(Record set Opens)
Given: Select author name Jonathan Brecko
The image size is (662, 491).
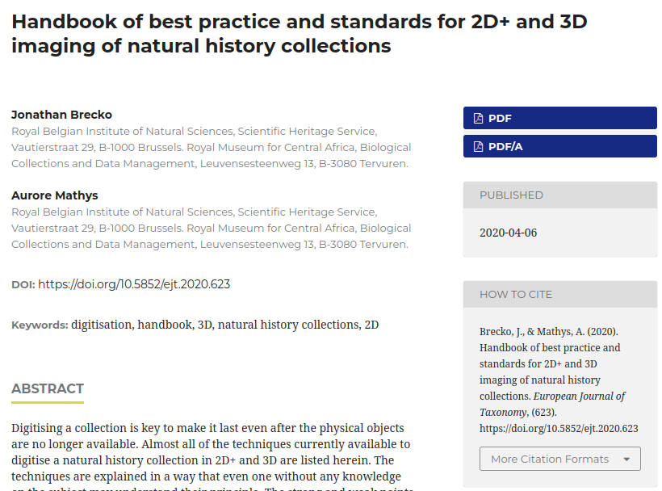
(Record set Closes)
(Record set Opens)
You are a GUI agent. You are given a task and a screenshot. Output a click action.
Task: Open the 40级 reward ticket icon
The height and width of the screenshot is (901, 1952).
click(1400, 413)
(Record set Closes)
(Record set Opens)
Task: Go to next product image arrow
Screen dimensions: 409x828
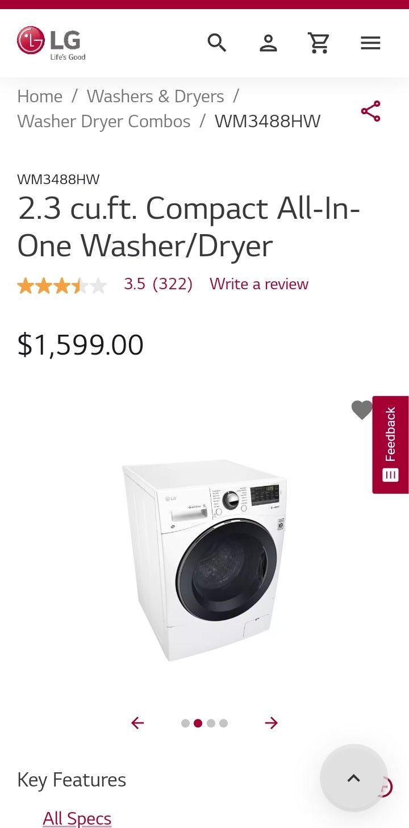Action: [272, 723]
(Record set Closes)
- **Exercise**:
Show each line of the material holding "image".

- **Answer space**:
The image size is (662, 491).
Task: Go to next product image arrow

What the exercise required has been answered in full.